Types of Data
There are two types of variables you’ll find in your data – numerical and categorical. Numerical data can be divided into continuous or discrete values. And categorical data can be broken down into nominal and ordinal values.
Numerical data is measurable information, and it is, of course, data represented as numbers and not words or text.
Continuous numbers are numbers that don’t have a logical end to them. Examples include variables that represent money or height.
Discrete numbers are the opposite; they have a logical end to them. Some examples include variables for days in the month, or some bugs logged.
It’s important to note here something you’ve probably heard before – correlation does not mean causation. What this means is that even though two variables may be correlated, it doesn’t mean that one variable causes the second variable to react. There may be a relationship between them, but there could be other factors as to the cause of the relationship.

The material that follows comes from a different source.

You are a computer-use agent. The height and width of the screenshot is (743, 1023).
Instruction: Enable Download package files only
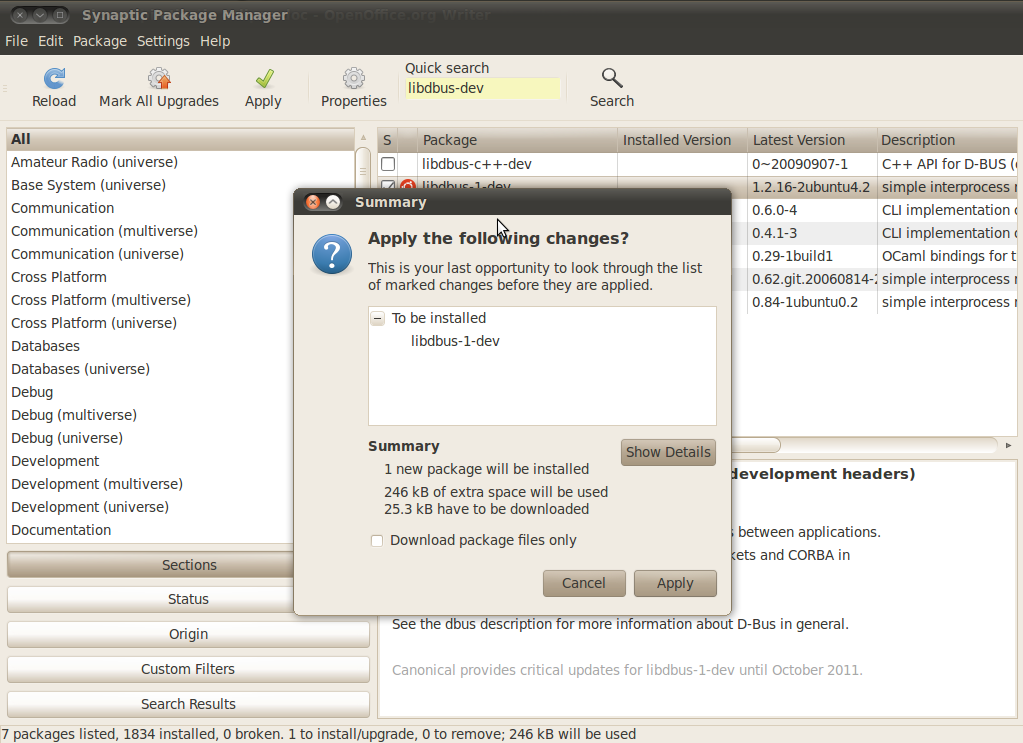(x=377, y=540)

For categorical data, this is any data that isn’t a number, which can mean a string of text or date. These variables can be broken down into nominal and ordinal values, though you won’t often see this done.
Ordinal values are values that have a set order to them. Examples of ordinal values include having a priority on a bug such as “Critical” or “Low” or the ranking of a race as “First” or “Third”. Nominal values are the opposite of ordinal values, and they represent values with no set order to them. Nominal value examples include variables such as “Country” or “Marital Status”.
In addition to ordinal and nominal values, there is a special type of categorical data called binary. Binary data types only have two values – yes or no. This can be represented in different ways such as “True” and “False” or 1 and 0. Binary data is used heavily for classification machine learning models. Examples of binary variables can include whether a person has stopped their subscription service or not, or if a person bought a car or not.